--- START PAGE TEXT ---

It Takes a School
Page 21
A few days later, the religious council holds a meeting at a hotel in Hargeisa to discuss their results. Parents are present, but I choose to stay behind the scenes, no longer willing to play into Khadar’s story that the Abaarso conflict is really a battle between the Somali and the foreigner. The only way he can go against this group is to position himself as opposed to the parents and the religious community.
Which is not to say that I am passive. Knowing the high likelihood of a positive statement, I make sure that every major Somaliland TV station is present for the council’s report. Even Radio Hargeisa attends. By the time the council finishes, much of the Somali world hears that the religious council has investigated Abaarso and has given it the thumbs-up.
While the media attacks don’t stop, their target needs to be greatly narrowed as the school and the students are now off-limits. No longer can anyone claim that the environment isn’t proper or that the students have been corrupted. I, however, am still fair game.
40
VINDICATION
I am asleep in the early morning of February 1 when my phone rings. I keep it near to receive word of the latest crisis, maybe bigger than the last. My heart racing, I am always ready for battle these days.
When I answer, my mind ready to problem-solve the crisis, I discover it isn’t Harry with a new problem, nor is it my public relations guy with news about the latest Khadar attack. Instead, it is Nimo, updating me on her latest college news.
Despite all the time I have spent defending the school, I haven’t stopped working on college admissions. Nimo’s best shot is Oberlin College. I had visited Oberlin on my whirlwind tour of U.S. colleges and had seen their international admissions director a second time in New York City. I feel hopeful. Nimo is not the best academic student Abaarso has seen, but in the past year she has finally focused on her classes and the results are excellent. I implore my Oberlin contacts to see her recent grades as a true reflection of her ability. Nimo has put up quite respectable SAT scores as well, beating over half of “college-bound seniors,” quite a feat for a kid with 3.5 years of real education.
I know Nimo would engage and thrive in many college activities, and who isn’t looking for someone like Nimo, who is off the “involvement” chart? She has done everything possible here at Abaarso, and with passion. All students need to do four hours of community service per week. Nimo has done three times that. She is the top debater, a proctor, the organizer of competitions on campus, and a steady member of the girls’ basketball team, despite having virtually no athletic talent and knowing it.
“What’s going on?” I ask Nimo over the phone, hoping. Desperately hoping.
Nimo’s voice is shaking. “I got in,” is all she can say. She is too emotional and stunned to say more.

--- END PAGE TEXT ---

* JOBS:
1: In the Abaarso excerpt, why does the narrator stay behind the scenes at the religious council's meeting? Answer in one to three sentences.
2: Answer these questions using the Abaarso excerpt:
(a) Where does the religious council hold its meeting?
(b) How many hours of community service per week must all students do?
(c) Which college is described as Nimo's best shot?
3: Extract word for word the stretch of the Abaarso excerpt from "I know Nimo" through "hoping. Desperately hoping.".

--- START RAW DATA ---

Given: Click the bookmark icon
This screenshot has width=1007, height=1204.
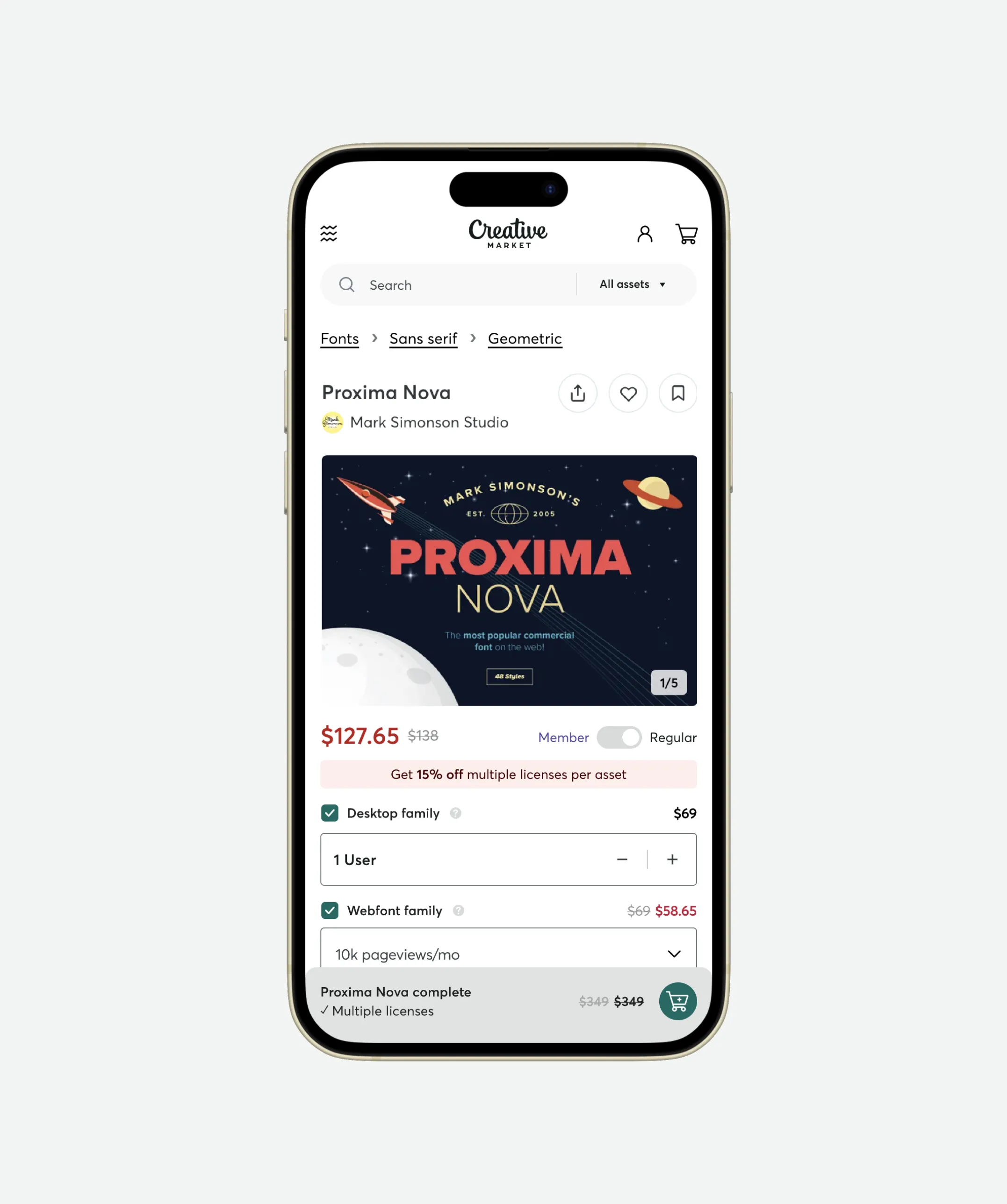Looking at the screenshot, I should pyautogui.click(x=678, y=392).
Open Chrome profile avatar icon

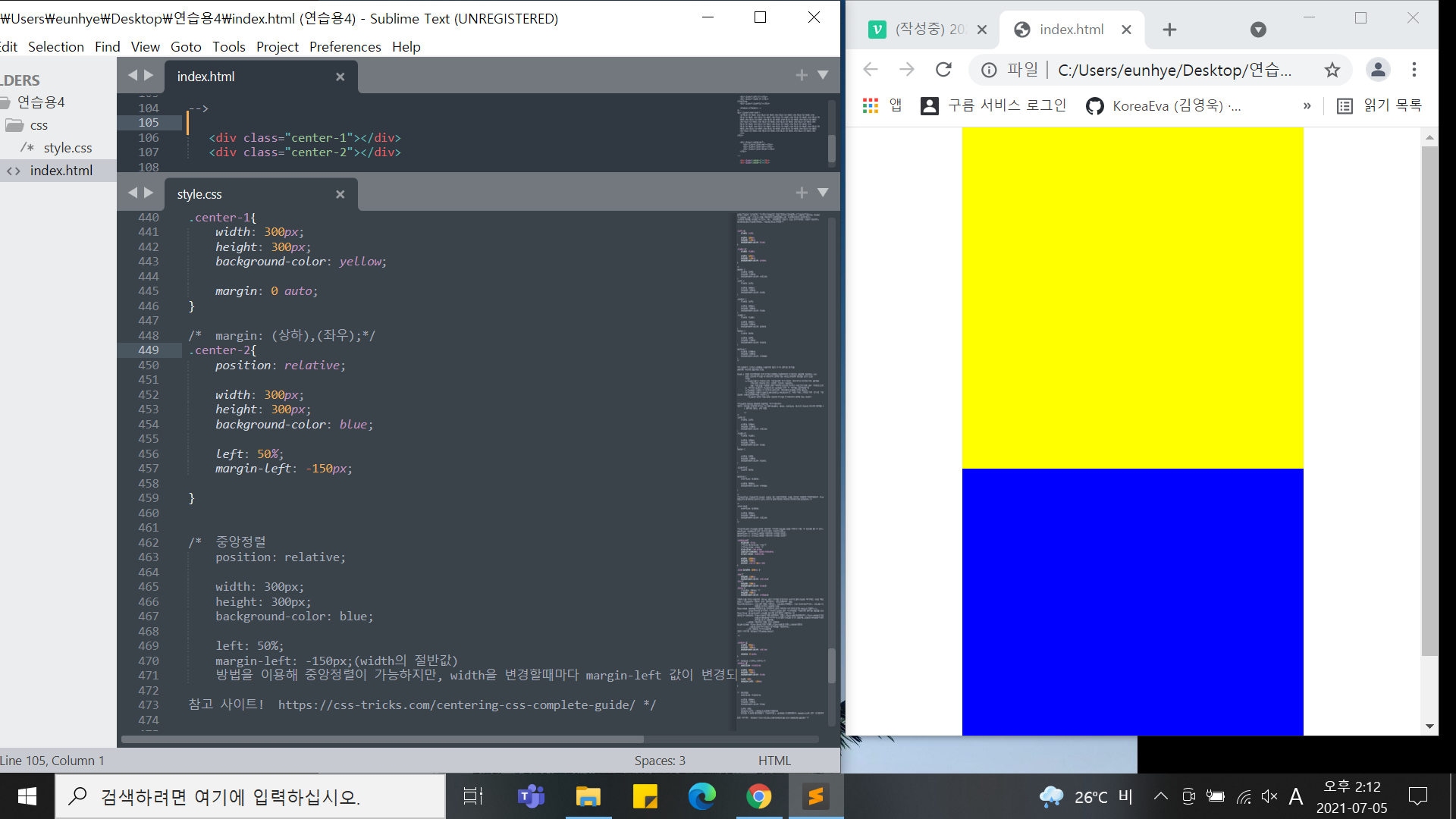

--- END RAW DATA ---

* SOLUTION SET:
1: The narrator stays behind the scenes because of an unwillingness to play into Khadar's story that the Abaarso conflict is really a battle between the Somali and the foreigner. With the narrator out of view, Khadar could only go against the group by positioning himself as opposed to the parents and the religious community.

2:
(a) At a hotel in Hargeisa.
(b) Four hours.
(c) Oberlin College.

3:
I know Nimo would engage and thrive in many college activities, and who isn’t looking for someone like Nimo, who is off the “involvement” chart? She has done everything possible here at Abaarso, and with passion. All students need to do four hours of community service per week. Nimo has done three times that. She is the top debater, a proctor, the organizer of competitions on campus, and a steady member of the girls’ basketball team, despite having virtually no athletic talent and knowing it.
“What’s going on?” I ask Nimo over the phone, hoping. Desperately hoping.